In response to a question posed by Jeffrey Cook focused on local comparisons of PCBs in the bloodstream, she said monitoring for PCB concentrations in blood is “very unusual,” addressing a national survey conducted by the U.S. Center for Disease Control that implemented the testing on a national basis. Burkhamer cautioned that the CDC survey doesn’t break down results to that small of a geographical area.
According to Burkhamer, the department had performed PCB-blood-serum sampling of some staff and students at Pittsfield’s Allendale School, 180 Connecticut Avenue, in 2006. Adjacent to the GE facility and using PCB-laden soil as fill material, the property became contaminated.

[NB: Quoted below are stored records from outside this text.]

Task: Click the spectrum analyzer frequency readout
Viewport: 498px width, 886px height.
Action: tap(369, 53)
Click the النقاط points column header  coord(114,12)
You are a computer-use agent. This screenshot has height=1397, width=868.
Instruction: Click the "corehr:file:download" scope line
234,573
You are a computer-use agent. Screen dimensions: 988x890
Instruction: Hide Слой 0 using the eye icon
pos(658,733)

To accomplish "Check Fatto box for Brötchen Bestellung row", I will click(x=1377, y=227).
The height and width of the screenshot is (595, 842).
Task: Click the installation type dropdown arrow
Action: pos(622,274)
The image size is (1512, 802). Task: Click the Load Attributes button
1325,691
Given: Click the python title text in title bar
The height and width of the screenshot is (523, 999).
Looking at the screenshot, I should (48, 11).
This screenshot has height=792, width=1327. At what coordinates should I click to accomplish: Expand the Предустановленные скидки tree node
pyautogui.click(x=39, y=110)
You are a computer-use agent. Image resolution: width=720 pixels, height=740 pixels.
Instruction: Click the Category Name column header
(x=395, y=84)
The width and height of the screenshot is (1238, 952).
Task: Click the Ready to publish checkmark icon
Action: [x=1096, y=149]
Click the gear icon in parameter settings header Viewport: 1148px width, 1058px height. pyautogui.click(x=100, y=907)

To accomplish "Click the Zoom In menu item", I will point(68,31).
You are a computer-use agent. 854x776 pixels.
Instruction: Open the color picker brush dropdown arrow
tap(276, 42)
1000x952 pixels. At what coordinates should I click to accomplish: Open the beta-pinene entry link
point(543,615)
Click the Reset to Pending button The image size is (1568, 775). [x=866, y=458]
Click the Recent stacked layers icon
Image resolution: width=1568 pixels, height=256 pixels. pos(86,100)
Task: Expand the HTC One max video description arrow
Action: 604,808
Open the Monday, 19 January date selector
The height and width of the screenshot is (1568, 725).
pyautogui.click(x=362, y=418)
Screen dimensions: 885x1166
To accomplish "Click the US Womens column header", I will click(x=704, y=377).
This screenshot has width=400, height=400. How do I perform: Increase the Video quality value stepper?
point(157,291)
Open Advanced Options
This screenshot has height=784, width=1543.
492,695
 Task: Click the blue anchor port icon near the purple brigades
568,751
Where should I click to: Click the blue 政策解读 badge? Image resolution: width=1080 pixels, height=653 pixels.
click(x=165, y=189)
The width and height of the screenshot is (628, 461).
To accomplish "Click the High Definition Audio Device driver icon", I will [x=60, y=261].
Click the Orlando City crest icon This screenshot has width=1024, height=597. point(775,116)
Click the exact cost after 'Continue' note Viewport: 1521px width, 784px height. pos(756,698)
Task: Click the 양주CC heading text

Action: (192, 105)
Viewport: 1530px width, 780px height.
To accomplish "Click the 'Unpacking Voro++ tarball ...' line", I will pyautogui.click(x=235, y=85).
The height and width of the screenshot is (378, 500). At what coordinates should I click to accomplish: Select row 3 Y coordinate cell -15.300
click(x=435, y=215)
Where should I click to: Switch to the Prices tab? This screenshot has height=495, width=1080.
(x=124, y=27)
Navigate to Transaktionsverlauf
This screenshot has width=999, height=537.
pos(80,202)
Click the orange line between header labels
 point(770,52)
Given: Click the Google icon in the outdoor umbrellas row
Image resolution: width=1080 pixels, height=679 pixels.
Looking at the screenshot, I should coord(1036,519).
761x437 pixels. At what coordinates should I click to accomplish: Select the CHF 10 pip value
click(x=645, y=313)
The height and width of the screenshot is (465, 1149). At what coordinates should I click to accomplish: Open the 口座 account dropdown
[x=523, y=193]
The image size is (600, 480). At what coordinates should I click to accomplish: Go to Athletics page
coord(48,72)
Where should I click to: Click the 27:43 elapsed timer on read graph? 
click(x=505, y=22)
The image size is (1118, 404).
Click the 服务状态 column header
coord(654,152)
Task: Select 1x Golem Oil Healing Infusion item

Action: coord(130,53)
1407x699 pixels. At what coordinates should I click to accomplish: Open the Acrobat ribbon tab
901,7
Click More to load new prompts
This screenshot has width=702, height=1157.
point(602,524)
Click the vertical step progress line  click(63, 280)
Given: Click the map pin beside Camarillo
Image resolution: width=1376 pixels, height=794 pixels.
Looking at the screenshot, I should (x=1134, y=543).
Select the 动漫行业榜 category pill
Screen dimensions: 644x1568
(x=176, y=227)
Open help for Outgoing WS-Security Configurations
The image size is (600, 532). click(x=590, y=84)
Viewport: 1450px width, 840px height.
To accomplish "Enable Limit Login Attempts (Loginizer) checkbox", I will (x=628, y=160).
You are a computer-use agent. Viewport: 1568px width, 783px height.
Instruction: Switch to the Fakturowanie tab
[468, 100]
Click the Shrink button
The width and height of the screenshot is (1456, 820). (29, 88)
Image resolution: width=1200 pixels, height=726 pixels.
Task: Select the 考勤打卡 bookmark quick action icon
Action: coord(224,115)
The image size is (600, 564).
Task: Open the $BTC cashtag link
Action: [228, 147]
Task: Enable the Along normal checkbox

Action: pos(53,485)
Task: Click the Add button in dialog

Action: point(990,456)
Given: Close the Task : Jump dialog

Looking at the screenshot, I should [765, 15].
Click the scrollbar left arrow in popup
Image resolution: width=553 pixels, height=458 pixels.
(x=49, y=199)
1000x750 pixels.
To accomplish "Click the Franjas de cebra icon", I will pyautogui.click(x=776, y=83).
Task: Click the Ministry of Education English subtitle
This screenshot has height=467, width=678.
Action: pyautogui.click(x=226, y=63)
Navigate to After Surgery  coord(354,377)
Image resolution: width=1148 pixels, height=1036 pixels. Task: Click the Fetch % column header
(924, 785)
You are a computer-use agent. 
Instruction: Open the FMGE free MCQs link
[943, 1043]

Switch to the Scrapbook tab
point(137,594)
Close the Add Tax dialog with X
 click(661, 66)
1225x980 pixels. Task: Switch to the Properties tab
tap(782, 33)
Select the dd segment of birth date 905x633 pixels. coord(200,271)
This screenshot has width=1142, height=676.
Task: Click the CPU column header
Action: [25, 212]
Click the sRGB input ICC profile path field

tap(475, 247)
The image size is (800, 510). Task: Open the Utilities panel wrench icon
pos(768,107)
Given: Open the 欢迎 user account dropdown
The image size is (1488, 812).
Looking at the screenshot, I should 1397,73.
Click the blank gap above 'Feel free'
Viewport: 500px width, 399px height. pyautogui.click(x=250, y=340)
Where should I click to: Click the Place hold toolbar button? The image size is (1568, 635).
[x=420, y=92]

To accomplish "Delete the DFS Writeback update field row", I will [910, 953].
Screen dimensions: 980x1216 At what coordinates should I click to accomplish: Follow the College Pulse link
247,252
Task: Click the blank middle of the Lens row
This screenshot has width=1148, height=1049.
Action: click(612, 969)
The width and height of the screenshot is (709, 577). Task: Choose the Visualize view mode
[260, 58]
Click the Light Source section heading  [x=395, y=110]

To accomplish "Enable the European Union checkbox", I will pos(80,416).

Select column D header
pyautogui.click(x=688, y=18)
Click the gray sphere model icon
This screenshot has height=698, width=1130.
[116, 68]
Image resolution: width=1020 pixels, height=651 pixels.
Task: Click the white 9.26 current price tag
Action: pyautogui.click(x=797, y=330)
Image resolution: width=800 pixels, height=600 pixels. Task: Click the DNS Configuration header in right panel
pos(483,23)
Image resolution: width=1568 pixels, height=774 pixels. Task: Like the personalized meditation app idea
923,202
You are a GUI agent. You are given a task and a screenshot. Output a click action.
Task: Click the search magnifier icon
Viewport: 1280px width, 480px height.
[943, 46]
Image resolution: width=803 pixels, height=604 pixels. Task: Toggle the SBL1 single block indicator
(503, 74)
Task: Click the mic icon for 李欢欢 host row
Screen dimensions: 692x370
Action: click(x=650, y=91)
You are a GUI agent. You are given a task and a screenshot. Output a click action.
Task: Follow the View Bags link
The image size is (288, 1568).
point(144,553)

“What we found there was that PCBs in blood serum there [were] actually about the same as what we see on a national level and, in some cases, lower,” Burkhamer said. “That testing did not reveal any unusual opportunities for exposure to PCBs.”
At the request of the Pittsfield Health and Safety Committee that has been tracking remediation efforts locally, she said her team is conducting a new study, looking at cancer statistics in Great Barrington, Lee, Lenox, Pittsfield, and Stockbridge. Information on that study can be found here.
The current study follows a 2002 evaluation “that didn’t generally find elevations,” Burkhamer said, with the previous report showing some sporadic elevations of the type expected from researching a broad number of cancer types within a community over a long period of time. The evaluation is now being performed again, she said, reviewing those same five communities, accounting for 10 types of cancers over a 25-year period. “[The Committee] would just like a new look at the cancer data to make sure that nothing is going on,” Burkhamer said.
The current study includes a review of cancer at the town level for those five towns, as well as Pittsfield’s census track.
She said the 10 cancer types were selected based on a series of literature used to find types of cancer somewhat associated with PCB exposure. Bladder cancer was also included because the 2002 study found some elevations in Pittsfield’s statistics in that category even though that type of cancer has not been found to be linked to PCBs, Burkhamer said. “We’ll also take a qualitative look at where these cancer diagnoses are in relation to places of interest, the GE site for example,” she said.
The group is hoping to release that report by the end of 2024.